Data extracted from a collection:

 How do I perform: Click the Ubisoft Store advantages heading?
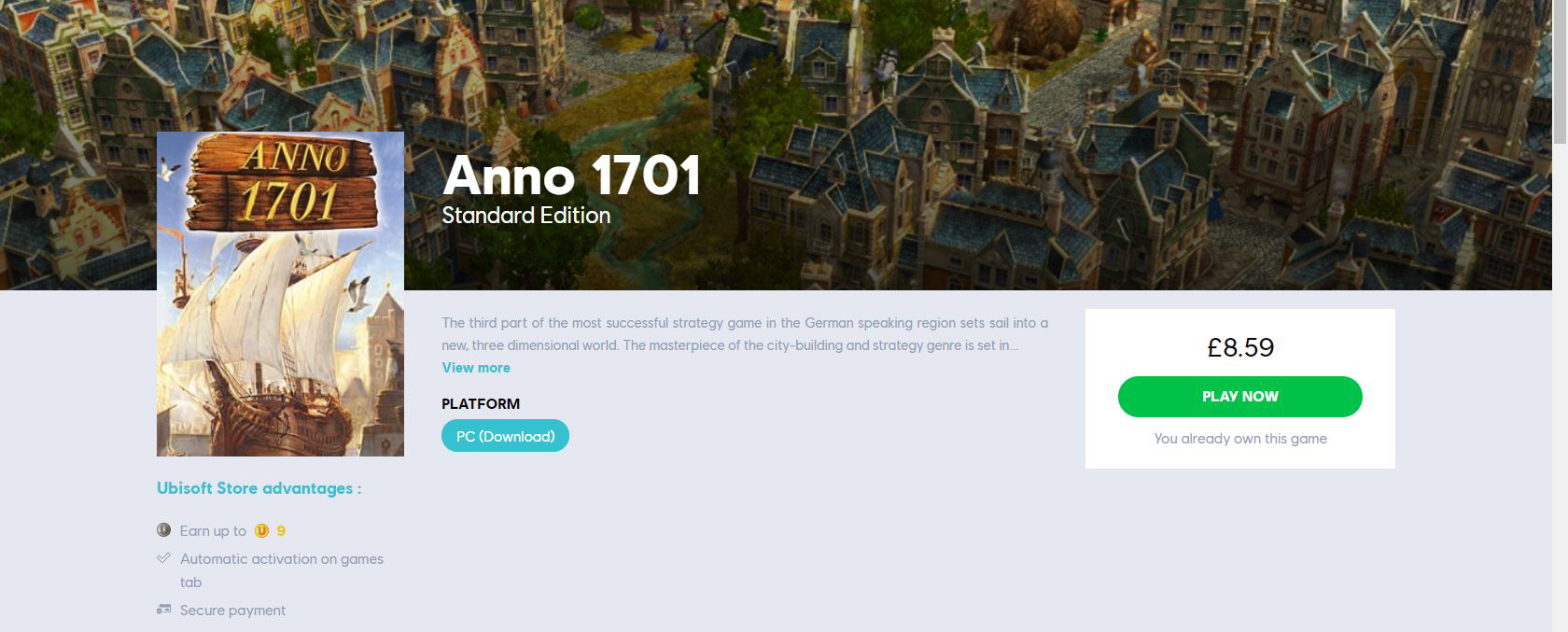(x=259, y=488)
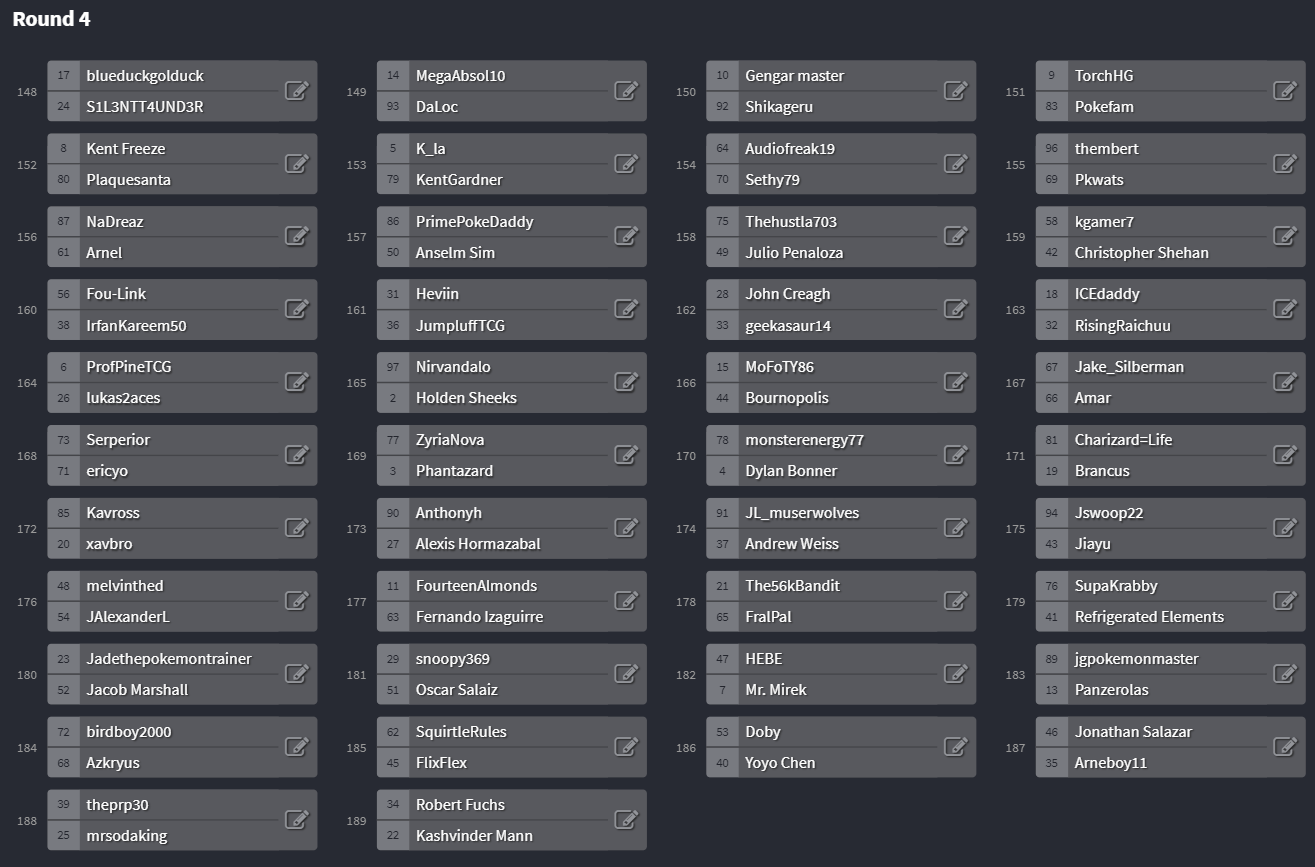Edit match 169 ZyriaNova vs Phantazard
The image size is (1315, 867).
pos(626,455)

• [Instructions to follow]
Set down the records precisely as they appear. Any picture stays out.

• [Response to the task]
 How do I perform: Click the Ubisoft Store advantages heading?
(x=259, y=488)
Edit match 169 ZyriaNova vs Phantazard
The image size is (1315, 867).
pos(626,455)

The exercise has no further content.